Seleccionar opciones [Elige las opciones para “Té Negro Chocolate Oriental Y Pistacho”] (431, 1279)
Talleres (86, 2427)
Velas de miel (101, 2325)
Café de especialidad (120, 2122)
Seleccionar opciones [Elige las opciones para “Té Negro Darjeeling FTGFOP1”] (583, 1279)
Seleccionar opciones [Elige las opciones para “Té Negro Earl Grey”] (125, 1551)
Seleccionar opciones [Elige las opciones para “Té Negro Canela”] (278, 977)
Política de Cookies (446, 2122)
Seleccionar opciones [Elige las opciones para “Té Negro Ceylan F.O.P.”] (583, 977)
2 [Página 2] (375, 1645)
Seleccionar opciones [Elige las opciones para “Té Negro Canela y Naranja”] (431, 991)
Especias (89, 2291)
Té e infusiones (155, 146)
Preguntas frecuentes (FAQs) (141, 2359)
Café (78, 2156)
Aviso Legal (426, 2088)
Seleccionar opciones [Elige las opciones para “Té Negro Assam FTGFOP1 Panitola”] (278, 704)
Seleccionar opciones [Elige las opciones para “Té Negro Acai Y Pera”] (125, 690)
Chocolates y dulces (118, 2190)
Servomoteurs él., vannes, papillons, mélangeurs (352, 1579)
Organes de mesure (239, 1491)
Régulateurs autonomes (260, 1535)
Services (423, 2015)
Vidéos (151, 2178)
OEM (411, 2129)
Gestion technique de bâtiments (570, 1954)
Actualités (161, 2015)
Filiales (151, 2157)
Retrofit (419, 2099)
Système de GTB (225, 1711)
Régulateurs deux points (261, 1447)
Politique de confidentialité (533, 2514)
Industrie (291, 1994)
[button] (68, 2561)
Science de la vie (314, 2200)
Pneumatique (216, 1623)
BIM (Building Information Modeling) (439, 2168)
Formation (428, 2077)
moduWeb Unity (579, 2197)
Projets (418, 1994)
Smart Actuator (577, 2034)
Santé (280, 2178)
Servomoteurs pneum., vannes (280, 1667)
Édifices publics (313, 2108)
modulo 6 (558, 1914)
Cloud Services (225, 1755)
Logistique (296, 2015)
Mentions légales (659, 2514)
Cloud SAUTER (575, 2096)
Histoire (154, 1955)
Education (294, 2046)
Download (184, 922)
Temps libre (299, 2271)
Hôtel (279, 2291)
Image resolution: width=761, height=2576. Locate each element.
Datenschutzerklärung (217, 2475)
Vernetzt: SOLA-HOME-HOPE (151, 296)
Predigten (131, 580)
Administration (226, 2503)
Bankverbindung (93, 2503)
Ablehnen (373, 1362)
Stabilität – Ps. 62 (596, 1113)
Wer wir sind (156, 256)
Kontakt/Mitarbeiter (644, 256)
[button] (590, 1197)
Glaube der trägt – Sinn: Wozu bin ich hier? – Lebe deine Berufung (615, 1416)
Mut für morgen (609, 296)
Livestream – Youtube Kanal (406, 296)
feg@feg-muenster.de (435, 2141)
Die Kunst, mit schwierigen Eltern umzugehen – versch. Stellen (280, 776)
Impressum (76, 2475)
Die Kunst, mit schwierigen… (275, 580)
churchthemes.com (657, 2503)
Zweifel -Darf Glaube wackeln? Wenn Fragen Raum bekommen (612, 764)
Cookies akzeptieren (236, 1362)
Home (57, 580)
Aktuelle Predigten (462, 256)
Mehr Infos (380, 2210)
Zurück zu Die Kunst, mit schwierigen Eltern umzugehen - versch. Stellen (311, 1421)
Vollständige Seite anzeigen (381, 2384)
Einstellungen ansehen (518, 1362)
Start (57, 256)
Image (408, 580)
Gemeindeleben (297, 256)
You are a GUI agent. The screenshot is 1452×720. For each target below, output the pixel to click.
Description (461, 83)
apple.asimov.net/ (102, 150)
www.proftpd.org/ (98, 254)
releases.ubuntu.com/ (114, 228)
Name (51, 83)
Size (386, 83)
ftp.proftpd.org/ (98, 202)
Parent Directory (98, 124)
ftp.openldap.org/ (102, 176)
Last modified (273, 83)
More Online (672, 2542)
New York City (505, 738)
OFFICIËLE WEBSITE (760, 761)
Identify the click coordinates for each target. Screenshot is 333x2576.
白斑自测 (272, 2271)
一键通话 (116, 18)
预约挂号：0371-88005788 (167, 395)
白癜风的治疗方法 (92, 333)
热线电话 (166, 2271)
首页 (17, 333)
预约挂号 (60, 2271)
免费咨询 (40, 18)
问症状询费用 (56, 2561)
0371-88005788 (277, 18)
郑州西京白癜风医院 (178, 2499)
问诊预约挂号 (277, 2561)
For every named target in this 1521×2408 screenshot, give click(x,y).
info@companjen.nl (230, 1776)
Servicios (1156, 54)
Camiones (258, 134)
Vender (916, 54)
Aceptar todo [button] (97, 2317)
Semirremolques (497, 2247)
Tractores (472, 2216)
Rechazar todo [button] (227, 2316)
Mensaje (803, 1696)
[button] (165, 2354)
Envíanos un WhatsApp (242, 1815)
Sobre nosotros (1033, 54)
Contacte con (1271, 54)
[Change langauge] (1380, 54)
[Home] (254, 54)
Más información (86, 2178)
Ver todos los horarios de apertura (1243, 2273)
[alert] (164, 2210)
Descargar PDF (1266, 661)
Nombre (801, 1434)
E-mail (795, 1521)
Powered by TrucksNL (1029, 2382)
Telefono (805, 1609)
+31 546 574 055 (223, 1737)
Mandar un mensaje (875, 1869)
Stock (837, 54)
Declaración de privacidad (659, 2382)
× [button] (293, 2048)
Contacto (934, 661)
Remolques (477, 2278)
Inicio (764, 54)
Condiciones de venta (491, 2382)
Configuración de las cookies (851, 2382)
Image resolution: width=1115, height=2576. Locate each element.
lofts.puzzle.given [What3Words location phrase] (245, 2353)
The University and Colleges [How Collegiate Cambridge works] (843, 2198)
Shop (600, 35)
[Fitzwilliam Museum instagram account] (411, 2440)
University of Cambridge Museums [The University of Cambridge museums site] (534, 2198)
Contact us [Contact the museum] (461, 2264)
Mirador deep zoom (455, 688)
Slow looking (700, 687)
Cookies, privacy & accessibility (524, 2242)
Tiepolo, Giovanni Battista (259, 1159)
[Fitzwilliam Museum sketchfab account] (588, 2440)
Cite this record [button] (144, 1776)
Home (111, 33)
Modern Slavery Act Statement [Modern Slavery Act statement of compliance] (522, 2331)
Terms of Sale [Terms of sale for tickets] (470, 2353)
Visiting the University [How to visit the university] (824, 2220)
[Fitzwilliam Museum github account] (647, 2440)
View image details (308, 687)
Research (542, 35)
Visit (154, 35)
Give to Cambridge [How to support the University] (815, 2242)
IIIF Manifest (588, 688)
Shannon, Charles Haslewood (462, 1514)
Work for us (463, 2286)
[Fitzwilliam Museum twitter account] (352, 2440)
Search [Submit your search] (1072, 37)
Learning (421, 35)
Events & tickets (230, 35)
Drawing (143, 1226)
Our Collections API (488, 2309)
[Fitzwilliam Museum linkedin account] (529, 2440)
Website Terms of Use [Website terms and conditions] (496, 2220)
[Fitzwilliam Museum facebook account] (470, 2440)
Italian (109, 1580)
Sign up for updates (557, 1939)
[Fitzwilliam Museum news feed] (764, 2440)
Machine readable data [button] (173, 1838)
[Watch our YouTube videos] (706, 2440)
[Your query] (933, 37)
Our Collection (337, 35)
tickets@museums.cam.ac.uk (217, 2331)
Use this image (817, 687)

---*---

» SHORT TASK
Report how many lines of the data above contain the string "versch", with case counting. Give only the number.

» ANSWER TO THIS EXERCISE
2